Le christianisme : rupture et accomplissement

Face à cette barbarie universelle, le christianisme opère une double révolution. D’une part, il comprend et dévoile la fonction du sacrifice : racheter une faute universelle. Mais d’autre part, il subvertit radicalement le mécanisme sacrificiel. Avec le Christ, la victime n’est plus choisie par les hommes, c’est l’innocence elle-même qui se donne volontairement, comme offrande rédemptrice. Ce geste unique « renouvelle la face de la terre ». Il arrête la logique des sacrifices humains en en révélant le mensonge. Le Christ devient ainsi la victime propitiatoire absolue, celle qui rend tout autre sacrifice inutile. Dès lors, le christianisme invite les hommes à prendre sur eux les fautes du monde, dans un geste d’imitation du Christ. Origène parlera même de « rédemptions diminuées » pour désigner les sacrifices symboliques acceptables, qui prolongent cette logique sans verser de sang.

Le christianisme, seul interprète légitime du sacrifice

Même si les religions anciennes ont perçu quelques éclats de vérité, elles les ont souvent mal compris ou déformés. Le christianisme, lui, affirme que le vrai sacrifice ne peut être une erreur. Il est la trace d’un instinct religieux authentique, celui qui reconnaît la nécessité de la rédemption. C’est pourquoi Maistre parle des pratiques païennes les plus atroces comme le résidu d’un dogme authentique, dégradé par le temps, mais dont le noyau demeure divin.
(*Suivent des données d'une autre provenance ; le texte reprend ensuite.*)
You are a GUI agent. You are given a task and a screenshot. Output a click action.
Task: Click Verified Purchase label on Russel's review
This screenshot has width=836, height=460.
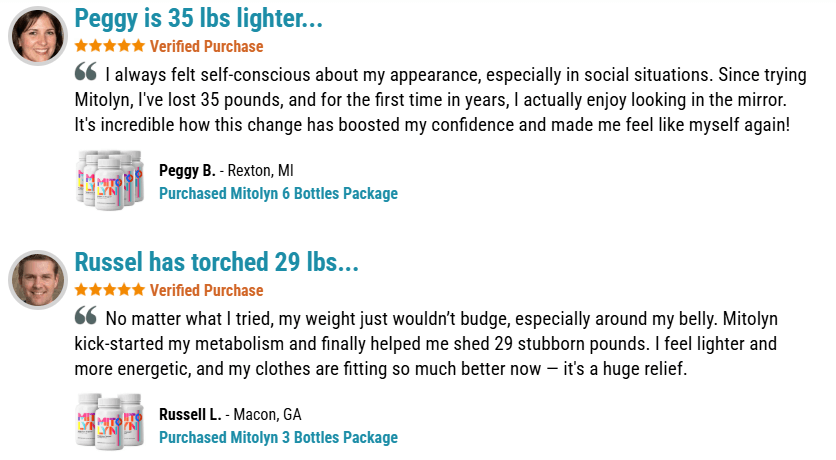click(x=207, y=291)
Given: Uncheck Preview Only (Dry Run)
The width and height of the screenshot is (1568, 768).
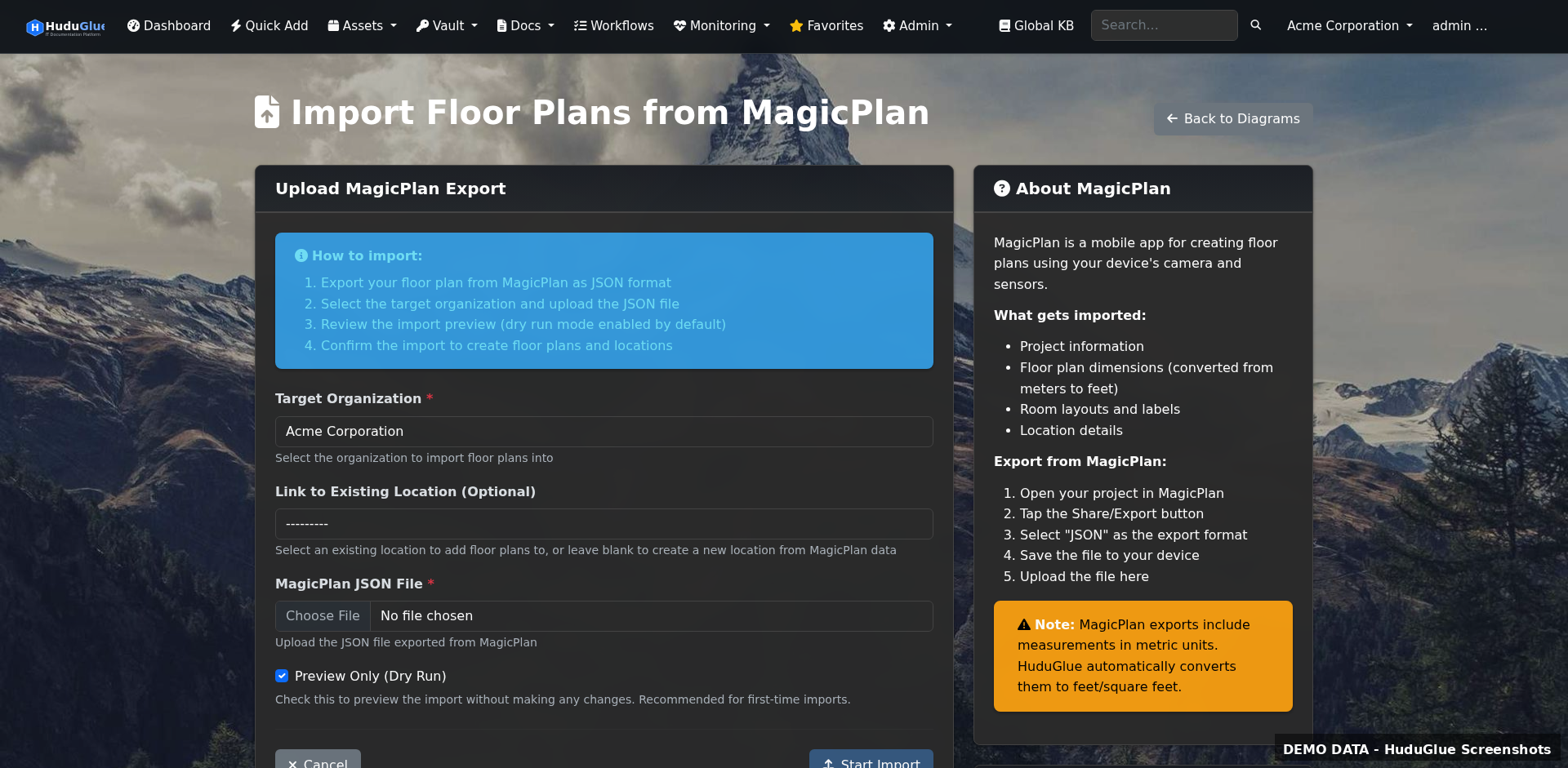Looking at the screenshot, I should click(x=282, y=676).
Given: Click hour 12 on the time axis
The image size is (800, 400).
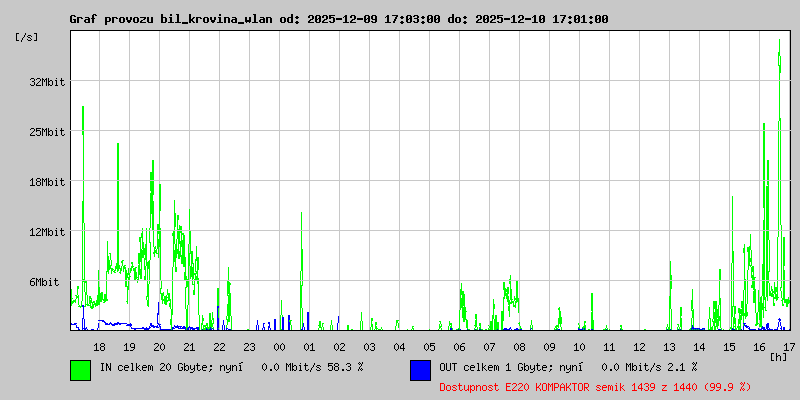Looking at the screenshot, I should (639, 346).
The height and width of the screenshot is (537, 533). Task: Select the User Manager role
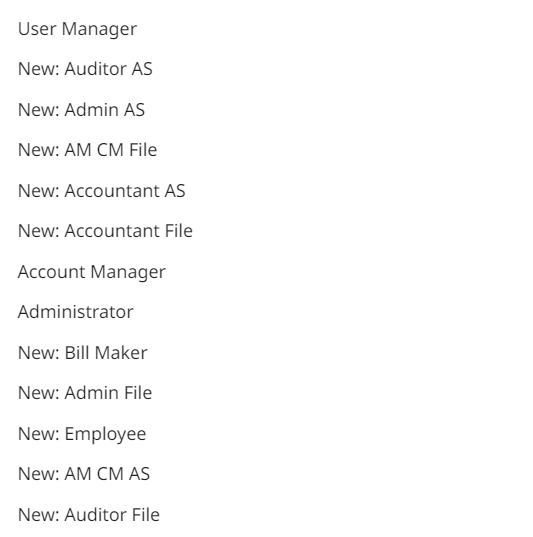pyautogui.click(x=77, y=29)
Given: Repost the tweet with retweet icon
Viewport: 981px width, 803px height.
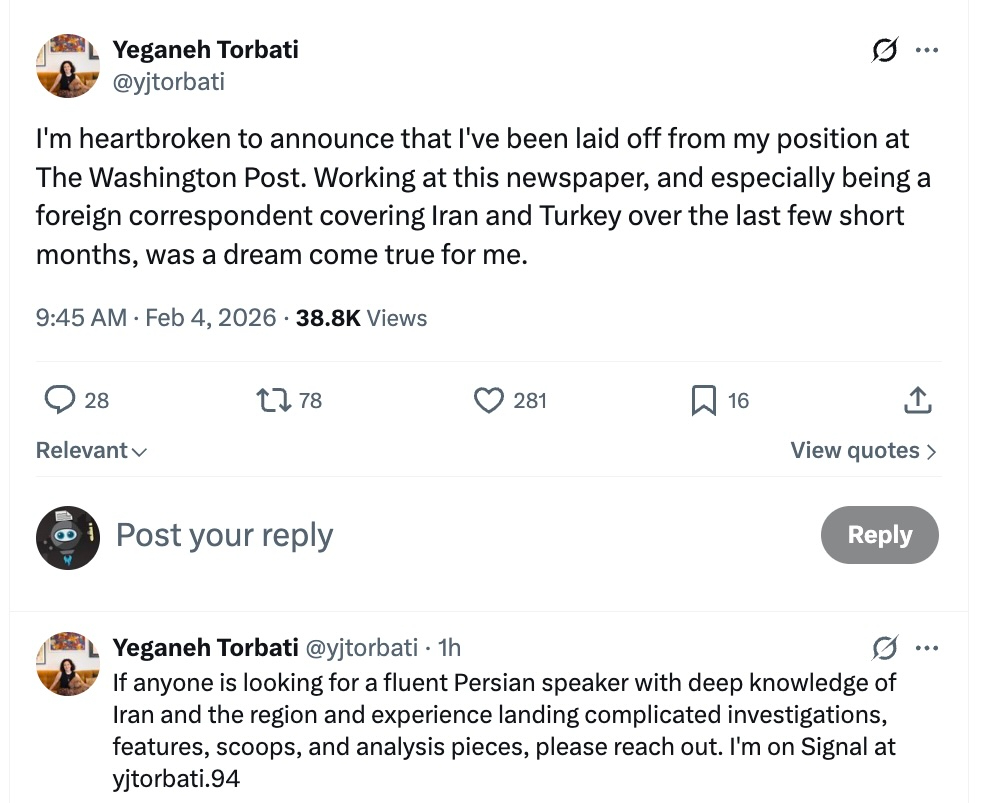Looking at the screenshot, I should point(273,401).
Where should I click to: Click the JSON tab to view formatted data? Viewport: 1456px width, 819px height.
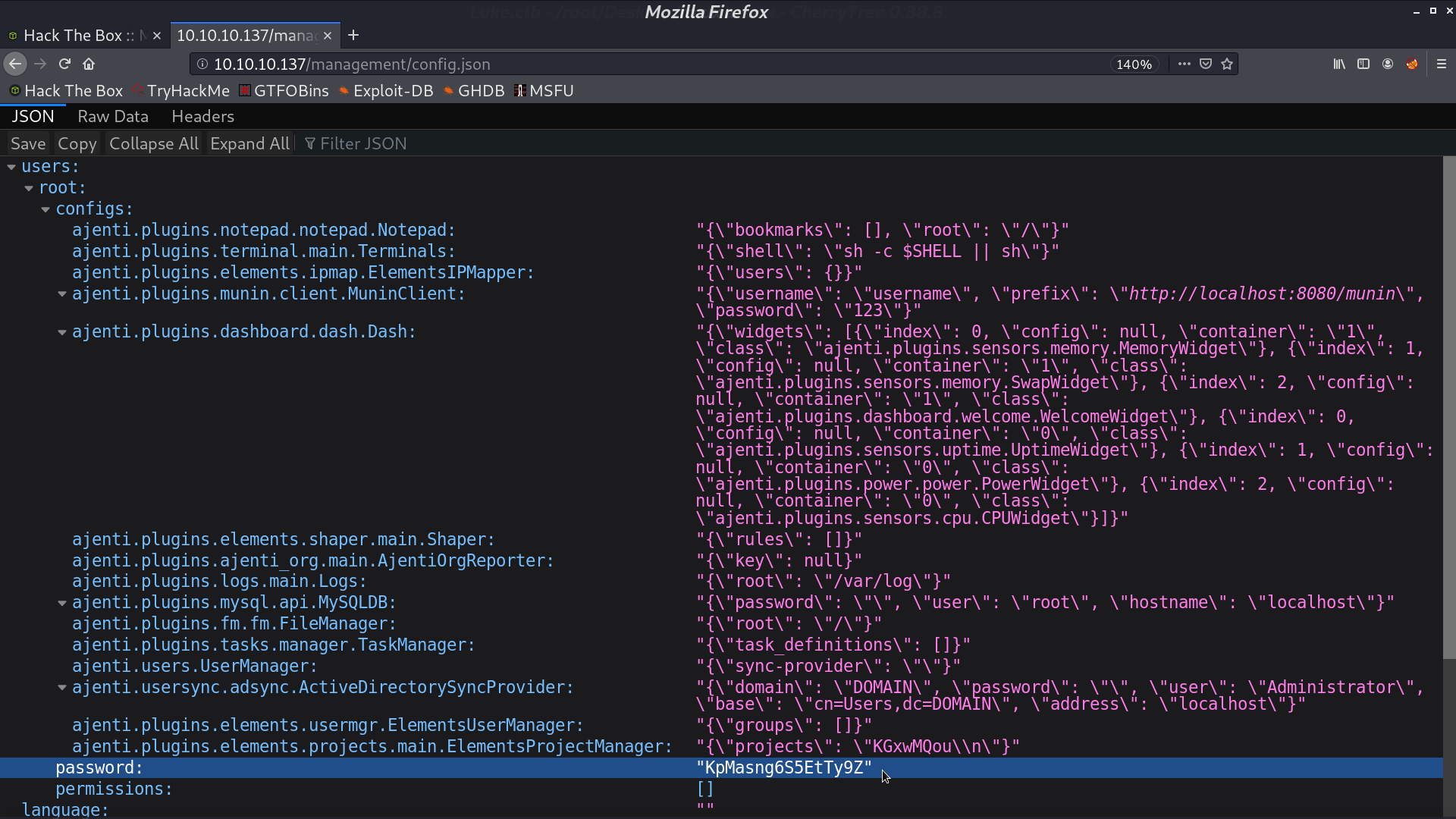[x=32, y=116]
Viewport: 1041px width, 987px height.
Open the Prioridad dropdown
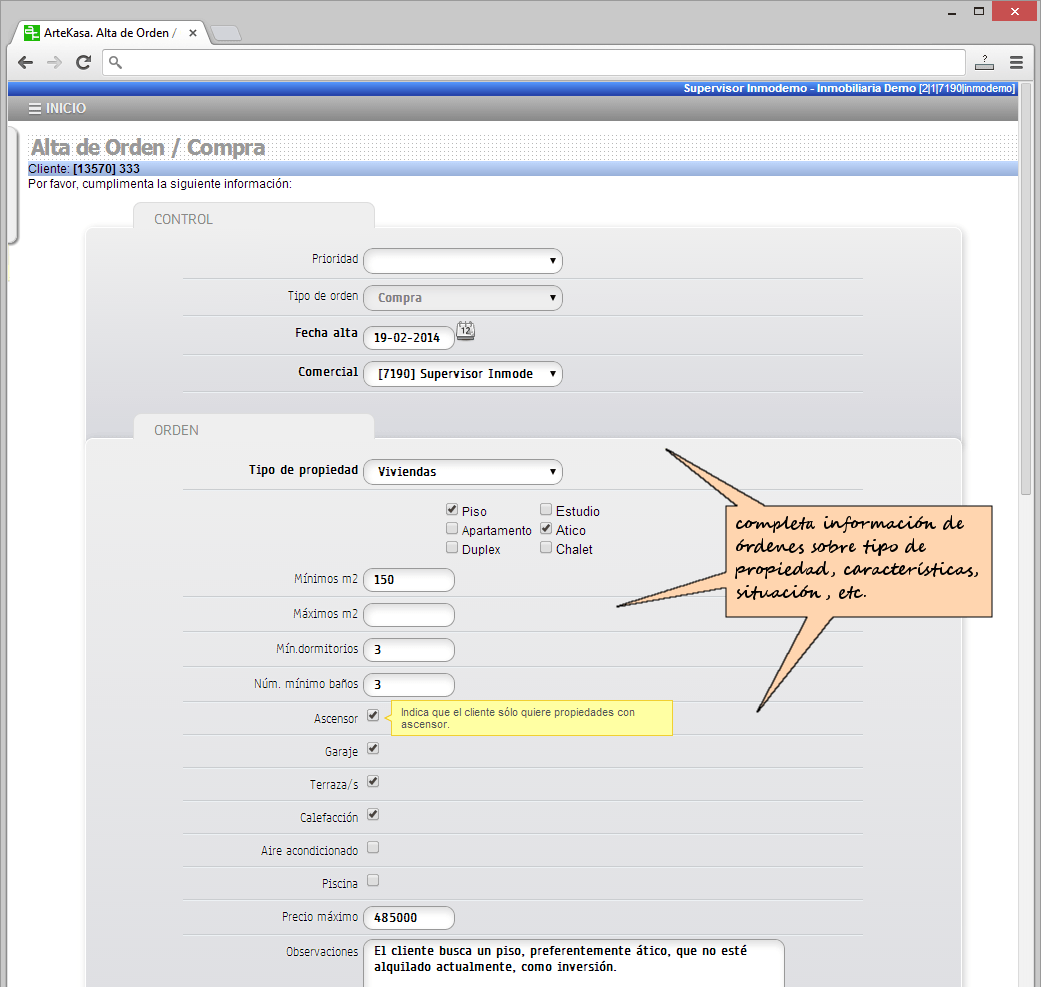(462, 261)
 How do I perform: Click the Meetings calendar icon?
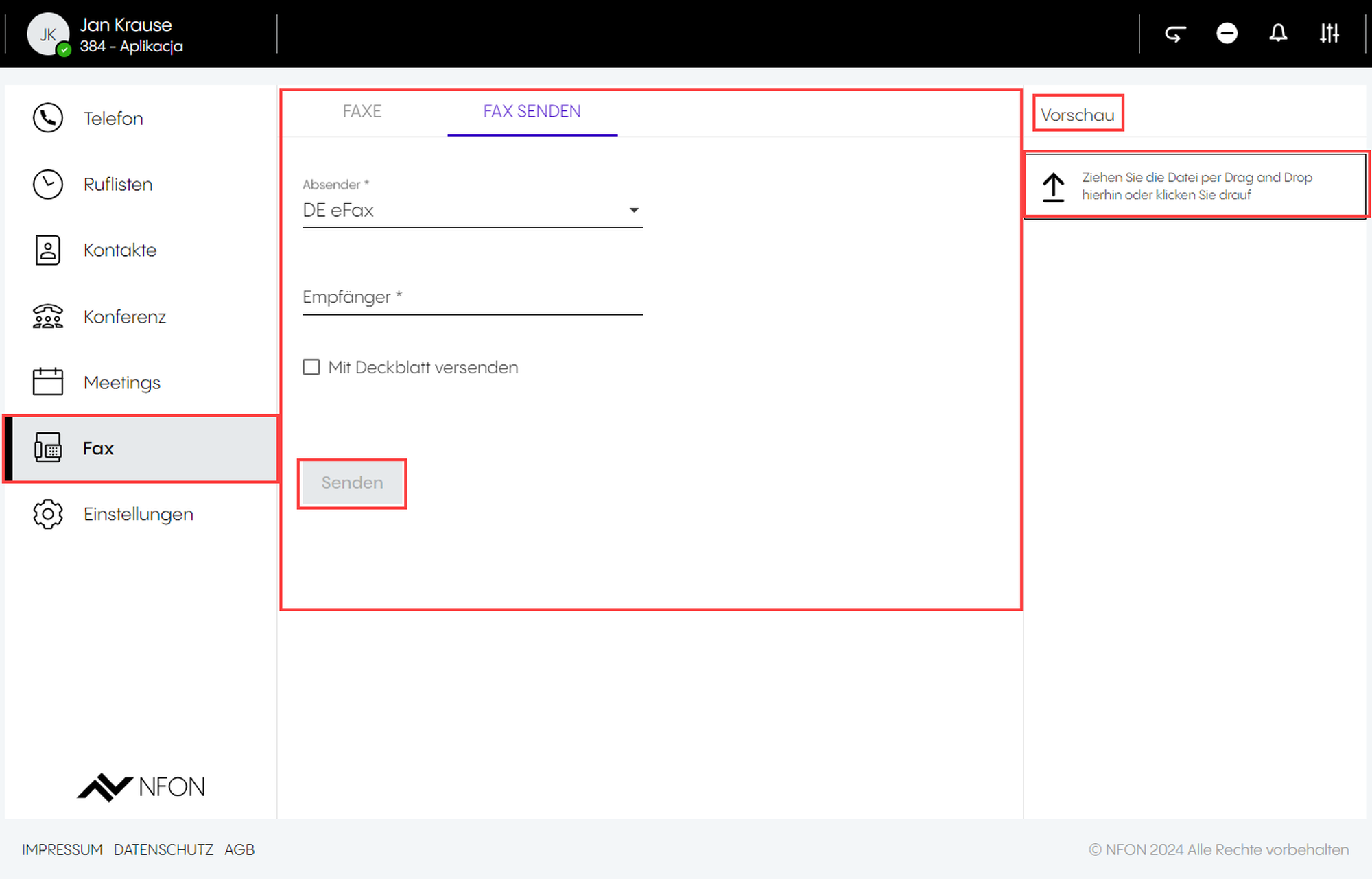pyautogui.click(x=48, y=382)
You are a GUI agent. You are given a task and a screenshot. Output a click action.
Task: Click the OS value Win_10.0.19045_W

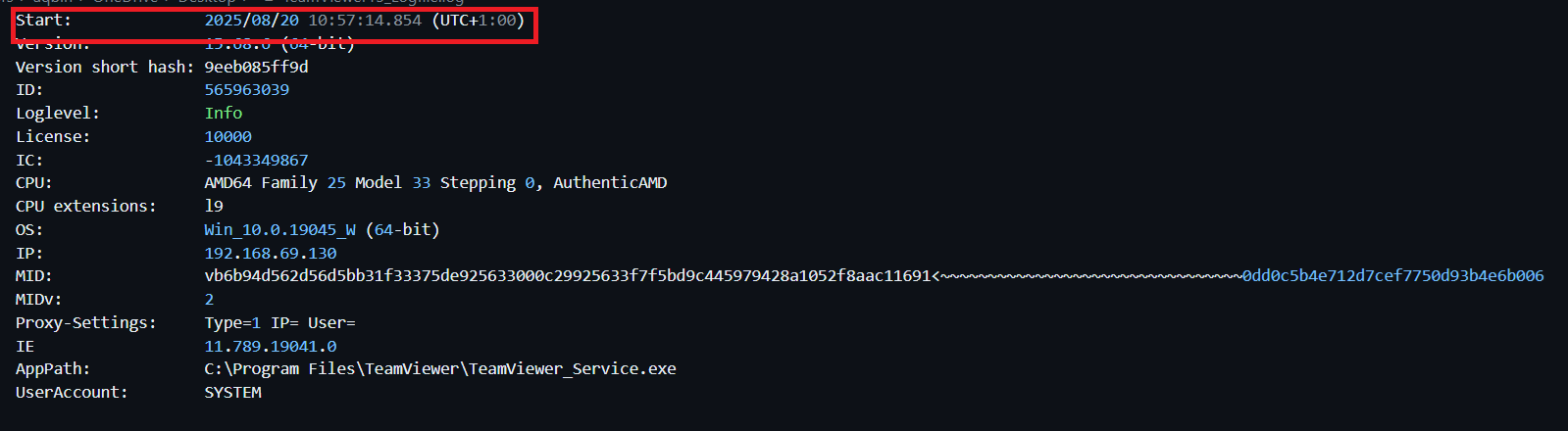coord(279,230)
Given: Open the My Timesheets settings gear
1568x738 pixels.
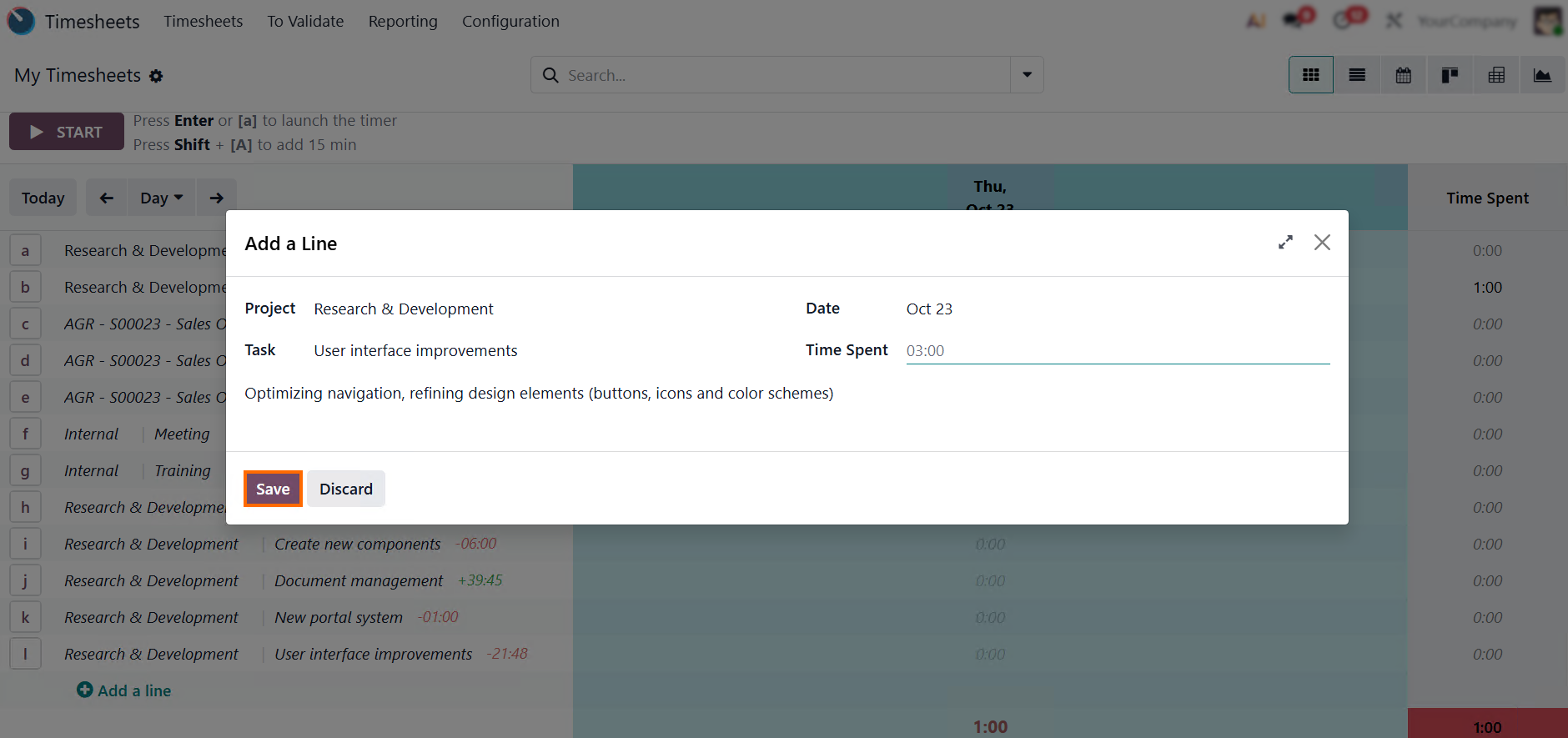Looking at the screenshot, I should click(156, 76).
Contre la barbarie moderne

 
Si Maistre est aujourd’hui honni, c’est précisément parce qu’il fut un résistant à tous les totalitarismes de son temps et des siècles à venir. Il reste insupportable à la modernité parce qu’il ne cède rien sur l’essentiel : sa condamnation du racisme, de l’antisémitisme, de la xénophobie, son combat contre les « régimes de terreur » font de lui une figure d’opposition. Pourtant, il est victime d’une ostracisation intellectuelle injustifiée. Le Christ est son seul critère. C’est là que se distinguent ses idées du simple conservatisme. Ce n’est pas le passé qu’il veut restaurer, mais le sacrifice qu’il veut comprendre et dépasser. En cela, il rejoint à nouveau René Girard qui, à travers l’exemple du possédé de Gérasa, montre qu’on ne peut combattre la violence sacrificielle en l’aménageant, mais en la supprimant totalement, ce que le Christ opère dans les Évangiles.